Gradient Boosting Machine (GBM) Tutorial¶

A fundamental understanding of GBM models is assumed, please seek resources to improve understanding and use this tutorial as a computational example.

Read data¶

More information can be found in the Data Import and Export tutorial notebook.

train = read.csv("train.csv")
test = read.csv("test.csv")
head(train)

Set Random Seed¶

Set a random seed to allow reproducability of these results.

randomSeed = 1337
set.seed(randomSeed)

Load Package¶

R has a wide variety of open source packages for machine learning. This tutorial will use the standard 'gbm' package to make a GBM.

library(gbm)

Loading required package: survival
Loading required package: lattice
Loading required package: splines
Loading required package: parallel
Loaded gbm 2.1.1

Error Metric¶

R-Bloggers has a nice article on explaining the Log Loss function which can be read here.

LogLossBinary = function(actual, predicted, eps = 1e-15) {  
    predicted = pmin(pmax(predicted, eps), 1-eps)  
    - (sum(actual * log(predicted) + (1 - actual) * log(1 - predicted))) / length(actual)
}

Fit a simple GBM¶

The simple GBM below is fit using only 4 predictors. View the GBM package's references for more information on choosing appropriate hyperparameters and more sophisticated methods. These examples do not necessarily reflect best practices and should be viewed for illustration only. All analyses will also be done without any preprocessing of data.

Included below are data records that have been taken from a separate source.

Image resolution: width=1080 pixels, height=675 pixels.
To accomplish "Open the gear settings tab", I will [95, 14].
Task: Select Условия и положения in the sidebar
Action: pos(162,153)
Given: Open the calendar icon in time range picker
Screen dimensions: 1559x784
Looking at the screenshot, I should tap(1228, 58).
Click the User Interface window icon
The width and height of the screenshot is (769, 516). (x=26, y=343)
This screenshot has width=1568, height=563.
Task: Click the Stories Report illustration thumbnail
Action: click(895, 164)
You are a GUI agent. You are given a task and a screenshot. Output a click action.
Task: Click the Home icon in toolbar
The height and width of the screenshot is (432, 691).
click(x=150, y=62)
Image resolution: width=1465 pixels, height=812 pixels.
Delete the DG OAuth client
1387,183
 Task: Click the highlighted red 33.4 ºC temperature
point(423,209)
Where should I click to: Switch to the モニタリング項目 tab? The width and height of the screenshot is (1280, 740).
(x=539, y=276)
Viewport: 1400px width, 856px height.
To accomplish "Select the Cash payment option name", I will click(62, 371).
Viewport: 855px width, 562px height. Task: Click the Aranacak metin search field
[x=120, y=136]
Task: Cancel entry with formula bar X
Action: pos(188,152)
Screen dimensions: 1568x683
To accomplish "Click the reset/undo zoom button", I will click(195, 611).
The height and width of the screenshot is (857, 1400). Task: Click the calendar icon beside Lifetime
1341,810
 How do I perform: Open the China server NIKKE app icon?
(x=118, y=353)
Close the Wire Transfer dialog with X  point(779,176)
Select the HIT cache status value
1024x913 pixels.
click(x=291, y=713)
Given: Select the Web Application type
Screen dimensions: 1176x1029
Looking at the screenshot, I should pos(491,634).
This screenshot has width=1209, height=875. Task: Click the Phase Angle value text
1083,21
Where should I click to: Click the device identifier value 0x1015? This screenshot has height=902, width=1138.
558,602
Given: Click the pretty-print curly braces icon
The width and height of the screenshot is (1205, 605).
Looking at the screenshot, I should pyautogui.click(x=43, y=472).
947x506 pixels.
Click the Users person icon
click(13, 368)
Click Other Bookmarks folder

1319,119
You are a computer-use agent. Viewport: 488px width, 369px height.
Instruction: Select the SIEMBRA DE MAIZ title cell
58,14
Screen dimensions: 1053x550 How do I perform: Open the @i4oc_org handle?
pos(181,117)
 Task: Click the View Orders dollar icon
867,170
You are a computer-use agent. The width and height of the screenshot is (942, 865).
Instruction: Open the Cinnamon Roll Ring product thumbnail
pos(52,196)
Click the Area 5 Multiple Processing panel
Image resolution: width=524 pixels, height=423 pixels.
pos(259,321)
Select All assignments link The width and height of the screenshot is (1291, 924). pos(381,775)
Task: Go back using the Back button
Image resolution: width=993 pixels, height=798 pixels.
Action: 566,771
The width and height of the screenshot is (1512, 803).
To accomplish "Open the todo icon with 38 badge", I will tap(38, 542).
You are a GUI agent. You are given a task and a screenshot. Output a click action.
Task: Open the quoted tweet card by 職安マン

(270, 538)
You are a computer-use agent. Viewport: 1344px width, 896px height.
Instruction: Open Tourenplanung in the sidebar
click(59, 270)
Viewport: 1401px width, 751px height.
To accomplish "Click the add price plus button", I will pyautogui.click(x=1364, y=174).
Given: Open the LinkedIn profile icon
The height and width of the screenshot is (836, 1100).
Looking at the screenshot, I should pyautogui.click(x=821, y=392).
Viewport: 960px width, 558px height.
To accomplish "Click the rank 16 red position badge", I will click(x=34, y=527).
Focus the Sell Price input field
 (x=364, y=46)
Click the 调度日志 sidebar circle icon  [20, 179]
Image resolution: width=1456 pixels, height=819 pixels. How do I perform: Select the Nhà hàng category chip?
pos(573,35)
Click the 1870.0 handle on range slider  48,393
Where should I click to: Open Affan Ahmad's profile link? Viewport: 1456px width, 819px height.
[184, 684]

gbmModel = gbm(formula = Response ~ Var1 + Var2 + Cat5 + Cat6,
               distribution = "bernoulli",
               data = train,
               n.trees = 2500,
               shrinkage = .01,
               n.minobsinnode = 20)

Find what the model predicts on the training data set.

gbmTrainPredictions = predict(object = gbmModel,
                              newdata = train,
                              n.trees = 1500,
                              type = "response")

head(data.frame("Actual" = train$Response, 
                "PredictedProbability" = gbmTrainPredictions))

Log Loss calculated on the training set. We can calculate this value because we have the response for our training set.

LogLossBinary(train$Response, gbmTrainPredictions)

Fit a GBM and test with a holdout subset¶

Create a subset of the training data to hold out and test the model's predictive power.

dataSubsetProportion = .2
randomRows = sample(1:nrow(train), floor(nrow(train) * dataSubsetProportion))
trainingHoldoutSet = train[randomRows, ]
trainingNonHoldoutSet = train[!(1:nrow(train) %in% randomRows), ]

Drop ID columns in the data sets used for modeling. Also drop the Model covariate for this illustration.

trainingHoldoutSet$RowID = NULL
trainingNonHoldoutSet$RowID = NULL
trainingHoldoutSet$Model = NULL
trainingNonHoldoutSet$Model = NULL

Fit a GBM on 5 predictors using the training data set that is not being held out.

gbmForTesting = gbm(formula = Response ~ Var1 + Var2 + Var3 + NVCat + NVVar1,
                    distribution = "bernoulli",
                    data = trainingNonHoldoutSet,
                    n.trees = 1500,
                    shrinkage = .01,
                    n.minobsinnode = 50)

summary(gbmForTesting, plot = FALSE)

Make predictions using the model on the holdout and non-holdout data sets.

gbmHoldoutPredictions = predict(object = gbmForTesting,
                                newdata = trainingHoldoutSet,
                                n.trees = 100,
                                type = "response")

gbmNonHoldoutPredictions = predict(object = gbmForTesting,
                                   newdata = trainingNonHoldoutSet,
                                   n.trees = 100,
                                   type = "response")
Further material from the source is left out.